- _TASK ITEM_:
Once the line holding "Open notifications bell icon" is found in the listing below, write it out and each later line exactly, up to and including the one holding "You are a computer-use agent. Screen".

=-=-=-=-=

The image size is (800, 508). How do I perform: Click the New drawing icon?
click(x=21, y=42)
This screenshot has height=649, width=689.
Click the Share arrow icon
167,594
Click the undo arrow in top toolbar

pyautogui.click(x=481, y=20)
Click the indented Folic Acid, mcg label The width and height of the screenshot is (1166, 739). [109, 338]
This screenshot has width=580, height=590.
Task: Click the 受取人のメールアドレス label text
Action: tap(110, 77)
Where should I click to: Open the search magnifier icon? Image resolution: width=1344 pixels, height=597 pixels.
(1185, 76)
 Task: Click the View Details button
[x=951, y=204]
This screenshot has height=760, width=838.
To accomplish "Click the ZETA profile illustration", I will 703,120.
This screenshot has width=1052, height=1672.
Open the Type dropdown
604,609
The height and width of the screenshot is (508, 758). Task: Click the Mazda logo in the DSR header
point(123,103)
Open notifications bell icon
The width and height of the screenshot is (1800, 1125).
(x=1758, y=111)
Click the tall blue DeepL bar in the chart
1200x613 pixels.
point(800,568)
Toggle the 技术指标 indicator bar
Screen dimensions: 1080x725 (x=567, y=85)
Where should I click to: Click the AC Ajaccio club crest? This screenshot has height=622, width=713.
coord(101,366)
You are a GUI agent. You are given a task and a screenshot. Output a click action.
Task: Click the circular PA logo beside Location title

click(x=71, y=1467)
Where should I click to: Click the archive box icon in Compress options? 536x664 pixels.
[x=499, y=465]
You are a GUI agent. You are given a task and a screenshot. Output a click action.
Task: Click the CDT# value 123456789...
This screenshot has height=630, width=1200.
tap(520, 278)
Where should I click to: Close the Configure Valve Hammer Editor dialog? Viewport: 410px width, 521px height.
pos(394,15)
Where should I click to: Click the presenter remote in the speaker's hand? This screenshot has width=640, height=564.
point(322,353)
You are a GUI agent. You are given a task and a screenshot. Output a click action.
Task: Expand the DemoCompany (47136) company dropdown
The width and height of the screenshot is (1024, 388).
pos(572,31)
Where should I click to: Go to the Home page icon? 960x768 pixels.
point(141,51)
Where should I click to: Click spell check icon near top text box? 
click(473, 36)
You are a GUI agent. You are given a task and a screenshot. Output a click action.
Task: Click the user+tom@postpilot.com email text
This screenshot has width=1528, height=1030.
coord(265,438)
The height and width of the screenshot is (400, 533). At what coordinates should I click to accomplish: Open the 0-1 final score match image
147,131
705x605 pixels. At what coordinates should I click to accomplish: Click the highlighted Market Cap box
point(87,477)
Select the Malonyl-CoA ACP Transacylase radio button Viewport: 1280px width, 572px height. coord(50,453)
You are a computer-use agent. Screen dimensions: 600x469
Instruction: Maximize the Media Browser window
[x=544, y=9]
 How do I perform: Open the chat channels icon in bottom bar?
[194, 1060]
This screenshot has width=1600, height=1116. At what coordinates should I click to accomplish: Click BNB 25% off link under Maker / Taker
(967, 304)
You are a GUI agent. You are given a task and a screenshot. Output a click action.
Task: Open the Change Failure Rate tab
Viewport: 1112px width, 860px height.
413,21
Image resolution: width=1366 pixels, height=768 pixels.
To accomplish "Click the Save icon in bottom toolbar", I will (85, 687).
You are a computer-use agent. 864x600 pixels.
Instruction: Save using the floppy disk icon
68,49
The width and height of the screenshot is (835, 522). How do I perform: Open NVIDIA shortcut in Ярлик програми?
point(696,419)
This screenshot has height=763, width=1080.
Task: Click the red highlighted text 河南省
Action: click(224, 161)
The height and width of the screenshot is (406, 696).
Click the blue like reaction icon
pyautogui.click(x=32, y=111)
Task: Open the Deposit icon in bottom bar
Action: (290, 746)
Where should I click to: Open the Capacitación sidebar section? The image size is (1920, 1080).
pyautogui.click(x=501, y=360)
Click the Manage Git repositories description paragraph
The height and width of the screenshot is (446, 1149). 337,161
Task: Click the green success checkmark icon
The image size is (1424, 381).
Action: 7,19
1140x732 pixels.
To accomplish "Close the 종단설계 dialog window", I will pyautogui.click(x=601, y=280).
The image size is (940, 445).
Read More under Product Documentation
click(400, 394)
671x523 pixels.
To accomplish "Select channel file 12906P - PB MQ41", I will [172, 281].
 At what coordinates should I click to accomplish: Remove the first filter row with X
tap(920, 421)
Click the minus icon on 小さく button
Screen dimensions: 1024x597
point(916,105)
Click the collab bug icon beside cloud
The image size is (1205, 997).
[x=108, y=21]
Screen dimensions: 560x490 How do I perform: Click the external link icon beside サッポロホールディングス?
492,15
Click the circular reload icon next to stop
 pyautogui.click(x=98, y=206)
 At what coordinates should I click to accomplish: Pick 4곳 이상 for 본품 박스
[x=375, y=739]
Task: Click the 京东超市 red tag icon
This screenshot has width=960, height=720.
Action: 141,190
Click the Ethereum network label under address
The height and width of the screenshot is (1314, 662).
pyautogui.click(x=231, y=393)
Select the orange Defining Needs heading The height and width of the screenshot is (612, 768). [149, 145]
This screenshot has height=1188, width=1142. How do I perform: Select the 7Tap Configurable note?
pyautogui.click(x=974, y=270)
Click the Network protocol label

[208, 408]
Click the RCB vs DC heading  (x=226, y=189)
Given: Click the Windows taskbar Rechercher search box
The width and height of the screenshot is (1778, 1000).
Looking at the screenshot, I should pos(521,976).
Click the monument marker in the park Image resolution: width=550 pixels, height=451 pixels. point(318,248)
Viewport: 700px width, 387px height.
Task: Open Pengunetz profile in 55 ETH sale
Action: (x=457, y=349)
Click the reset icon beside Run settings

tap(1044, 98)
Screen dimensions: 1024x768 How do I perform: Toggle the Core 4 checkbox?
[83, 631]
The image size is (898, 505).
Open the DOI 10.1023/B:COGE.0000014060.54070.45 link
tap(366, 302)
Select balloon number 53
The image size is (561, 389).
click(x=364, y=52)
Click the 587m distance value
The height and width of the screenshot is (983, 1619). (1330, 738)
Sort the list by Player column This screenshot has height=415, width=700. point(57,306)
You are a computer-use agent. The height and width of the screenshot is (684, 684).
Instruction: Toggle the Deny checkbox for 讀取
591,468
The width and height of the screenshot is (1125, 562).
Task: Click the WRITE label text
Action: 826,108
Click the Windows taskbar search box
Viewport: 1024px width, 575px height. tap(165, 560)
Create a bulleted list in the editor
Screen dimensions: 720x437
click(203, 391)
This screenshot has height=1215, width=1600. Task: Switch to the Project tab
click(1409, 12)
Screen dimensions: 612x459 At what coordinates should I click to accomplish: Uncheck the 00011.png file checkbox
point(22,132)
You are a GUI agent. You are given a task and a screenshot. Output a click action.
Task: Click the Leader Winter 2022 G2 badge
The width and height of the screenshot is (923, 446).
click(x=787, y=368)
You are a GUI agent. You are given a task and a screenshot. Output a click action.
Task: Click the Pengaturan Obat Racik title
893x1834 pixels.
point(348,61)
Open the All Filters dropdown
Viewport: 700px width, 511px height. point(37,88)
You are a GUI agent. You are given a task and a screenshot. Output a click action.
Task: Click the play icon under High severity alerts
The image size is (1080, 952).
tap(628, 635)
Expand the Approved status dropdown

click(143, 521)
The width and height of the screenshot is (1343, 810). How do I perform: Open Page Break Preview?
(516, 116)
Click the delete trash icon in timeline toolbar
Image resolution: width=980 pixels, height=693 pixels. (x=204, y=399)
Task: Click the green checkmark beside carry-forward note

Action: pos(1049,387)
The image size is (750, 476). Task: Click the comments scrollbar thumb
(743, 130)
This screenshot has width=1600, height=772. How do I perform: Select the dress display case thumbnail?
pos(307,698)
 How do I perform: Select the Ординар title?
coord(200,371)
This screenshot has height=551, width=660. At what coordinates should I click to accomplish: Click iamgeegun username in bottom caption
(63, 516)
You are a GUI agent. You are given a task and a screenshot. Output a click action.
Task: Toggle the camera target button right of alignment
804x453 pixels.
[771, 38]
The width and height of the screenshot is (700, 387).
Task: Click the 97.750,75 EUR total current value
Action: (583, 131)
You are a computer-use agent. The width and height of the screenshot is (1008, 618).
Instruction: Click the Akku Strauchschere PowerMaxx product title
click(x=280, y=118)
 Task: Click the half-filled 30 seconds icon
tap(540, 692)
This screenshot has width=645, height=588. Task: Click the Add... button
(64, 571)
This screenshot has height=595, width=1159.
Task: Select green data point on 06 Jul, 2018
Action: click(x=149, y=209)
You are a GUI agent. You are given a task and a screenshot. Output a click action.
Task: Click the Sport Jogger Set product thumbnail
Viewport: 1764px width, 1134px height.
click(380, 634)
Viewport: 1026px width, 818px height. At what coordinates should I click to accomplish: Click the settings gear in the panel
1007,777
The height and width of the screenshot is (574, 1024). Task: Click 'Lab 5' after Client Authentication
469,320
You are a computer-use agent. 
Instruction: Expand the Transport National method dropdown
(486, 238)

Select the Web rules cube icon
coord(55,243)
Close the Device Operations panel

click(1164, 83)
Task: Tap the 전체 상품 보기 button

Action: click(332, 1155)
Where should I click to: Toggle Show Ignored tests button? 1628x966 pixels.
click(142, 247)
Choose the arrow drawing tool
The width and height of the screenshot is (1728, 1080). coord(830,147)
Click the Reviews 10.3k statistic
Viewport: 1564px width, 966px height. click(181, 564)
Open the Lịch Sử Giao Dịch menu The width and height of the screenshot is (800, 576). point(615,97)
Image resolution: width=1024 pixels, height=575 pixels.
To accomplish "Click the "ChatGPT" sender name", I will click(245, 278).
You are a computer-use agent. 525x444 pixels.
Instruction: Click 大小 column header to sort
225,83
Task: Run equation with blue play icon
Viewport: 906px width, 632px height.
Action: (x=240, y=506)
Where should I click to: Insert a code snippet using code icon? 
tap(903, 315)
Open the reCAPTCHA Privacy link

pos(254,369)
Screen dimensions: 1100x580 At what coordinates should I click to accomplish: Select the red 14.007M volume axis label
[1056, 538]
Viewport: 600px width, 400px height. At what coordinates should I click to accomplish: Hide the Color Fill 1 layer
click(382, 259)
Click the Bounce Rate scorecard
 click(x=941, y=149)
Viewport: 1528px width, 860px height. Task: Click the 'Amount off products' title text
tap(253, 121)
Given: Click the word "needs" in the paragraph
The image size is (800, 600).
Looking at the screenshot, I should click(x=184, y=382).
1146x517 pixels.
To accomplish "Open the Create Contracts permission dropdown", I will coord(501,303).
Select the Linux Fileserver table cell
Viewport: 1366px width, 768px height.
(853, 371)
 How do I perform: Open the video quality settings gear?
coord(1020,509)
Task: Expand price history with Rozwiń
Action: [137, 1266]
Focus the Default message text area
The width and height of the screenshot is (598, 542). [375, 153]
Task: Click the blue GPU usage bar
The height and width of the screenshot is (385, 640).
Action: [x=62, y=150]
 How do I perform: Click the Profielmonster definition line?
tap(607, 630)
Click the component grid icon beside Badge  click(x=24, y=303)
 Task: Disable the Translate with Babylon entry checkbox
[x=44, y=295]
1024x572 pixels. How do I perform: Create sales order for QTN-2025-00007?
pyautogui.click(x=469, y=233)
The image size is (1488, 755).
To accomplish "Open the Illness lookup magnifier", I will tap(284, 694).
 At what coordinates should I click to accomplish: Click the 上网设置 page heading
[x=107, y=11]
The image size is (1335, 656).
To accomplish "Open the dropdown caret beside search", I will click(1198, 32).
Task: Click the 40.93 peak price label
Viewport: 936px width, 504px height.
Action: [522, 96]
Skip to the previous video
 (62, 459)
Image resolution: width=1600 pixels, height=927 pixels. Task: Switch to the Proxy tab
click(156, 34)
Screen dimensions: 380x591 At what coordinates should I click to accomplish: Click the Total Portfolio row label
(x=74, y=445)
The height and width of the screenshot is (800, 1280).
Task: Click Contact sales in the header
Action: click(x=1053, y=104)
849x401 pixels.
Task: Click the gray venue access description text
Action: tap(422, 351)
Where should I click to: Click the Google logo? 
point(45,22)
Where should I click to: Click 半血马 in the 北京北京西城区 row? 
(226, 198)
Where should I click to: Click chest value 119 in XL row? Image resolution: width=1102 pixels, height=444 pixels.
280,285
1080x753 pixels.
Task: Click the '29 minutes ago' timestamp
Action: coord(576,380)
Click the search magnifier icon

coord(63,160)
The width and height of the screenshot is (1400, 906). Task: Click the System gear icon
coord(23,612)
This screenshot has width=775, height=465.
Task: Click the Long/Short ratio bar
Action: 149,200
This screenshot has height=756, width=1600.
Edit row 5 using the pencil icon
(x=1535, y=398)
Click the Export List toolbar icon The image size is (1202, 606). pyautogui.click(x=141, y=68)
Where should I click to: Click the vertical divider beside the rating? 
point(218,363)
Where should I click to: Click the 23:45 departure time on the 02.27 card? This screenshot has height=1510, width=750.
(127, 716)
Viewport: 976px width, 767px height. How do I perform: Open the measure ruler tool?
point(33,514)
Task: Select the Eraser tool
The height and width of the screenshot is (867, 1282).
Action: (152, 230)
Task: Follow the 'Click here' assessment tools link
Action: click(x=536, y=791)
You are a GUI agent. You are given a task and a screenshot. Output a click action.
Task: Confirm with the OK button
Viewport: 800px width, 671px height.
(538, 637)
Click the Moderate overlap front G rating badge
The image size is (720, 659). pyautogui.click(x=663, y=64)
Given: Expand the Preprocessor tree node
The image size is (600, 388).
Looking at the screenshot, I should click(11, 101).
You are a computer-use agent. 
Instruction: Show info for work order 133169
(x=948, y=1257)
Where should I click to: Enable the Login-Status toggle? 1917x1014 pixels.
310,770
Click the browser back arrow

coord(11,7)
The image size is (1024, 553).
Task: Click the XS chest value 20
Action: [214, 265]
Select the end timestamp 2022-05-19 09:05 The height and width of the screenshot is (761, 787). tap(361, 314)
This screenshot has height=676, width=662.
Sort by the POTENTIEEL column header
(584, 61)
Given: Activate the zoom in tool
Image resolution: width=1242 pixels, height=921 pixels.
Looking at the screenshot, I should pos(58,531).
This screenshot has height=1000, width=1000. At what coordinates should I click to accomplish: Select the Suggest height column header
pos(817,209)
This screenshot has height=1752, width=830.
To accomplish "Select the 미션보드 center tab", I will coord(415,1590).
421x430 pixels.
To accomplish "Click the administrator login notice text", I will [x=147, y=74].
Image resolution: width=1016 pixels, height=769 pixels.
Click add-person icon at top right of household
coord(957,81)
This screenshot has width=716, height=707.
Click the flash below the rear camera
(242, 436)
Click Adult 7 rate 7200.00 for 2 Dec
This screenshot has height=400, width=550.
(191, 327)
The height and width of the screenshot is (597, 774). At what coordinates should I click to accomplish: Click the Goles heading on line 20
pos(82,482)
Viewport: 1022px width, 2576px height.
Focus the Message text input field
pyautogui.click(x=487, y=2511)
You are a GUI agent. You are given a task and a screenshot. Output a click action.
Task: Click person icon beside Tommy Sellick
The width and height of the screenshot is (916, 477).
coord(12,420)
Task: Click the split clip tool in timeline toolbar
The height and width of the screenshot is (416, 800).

=-=-=-=-=

- _TASK RESULT_:
Open notifications bell icon
The width and height of the screenshot is (1800, 1125).
(x=1758, y=111)
Click the tall blue DeepL bar in the chart
1200x613 pixels.
point(800,568)
Toggle the 技术指标 indicator bar
Screen dimensions: 1080x725 (x=567, y=85)
Where should I click to: Click the AC Ajaccio club crest? This screenshot has height=622, width=713.
coord(101,366)
You are a GUI agent. You are given a task and a screenshot. Output a click action.
Task: Click the circular PA logo beside Location title

click(x=71, y=1467)
Where should I click to: Click the archive box icon in Compress options? 536x664 pixels.
[x=499, y=465]
You are a GUI agent. You are given a task and a screenshot. Output a click action.
Task: Click the CDT# value 123456789...
This screenshot has height=630, width=1200.
tap(520, 278)
Where should I click to: Close the Configure Valve Hammer Editor dialog? Viewport: 410px width, 521px height.
pos(394,15)
Where should I click to: Click the presenter remote in the speaker's hand? This screenshot has width=640, height=564.
point(322,353)
You are a GUI agent. You are given a task and a screenshot. Output a click action.
Task: Expand the DemoCompany (47136) company dropdown
The width and height of the screenshot is (1024, 388).
pos(572,31)
Where should I click to: Go to the Home page icon? 960x768 pixels.
point(141,51)
Where should I click to: Click spell check icon near top text box? 
click(473, 36)
You are a GUI agent. You are given a task and a screenshot. Output a click action.
Task: Click the user+tom@postpilot.com email text
This screenshot has width=1528, height=1030.
coord(265,438)
The height and width of the screenshot is (400, 533). At what coordinates should I click to accomplish: Open the 0-1 final score match image
147,131
705x605 pixels. At what coordinates should I click to accomplish: Click the highlighted Market Cap box
point(87,477)
Select the Malonyl-CoA ACP Transacylase radio button Viewport: 1280px width, 572px height. coord(50,453)
You are a computer-use agent. Screen dimensions: 600x469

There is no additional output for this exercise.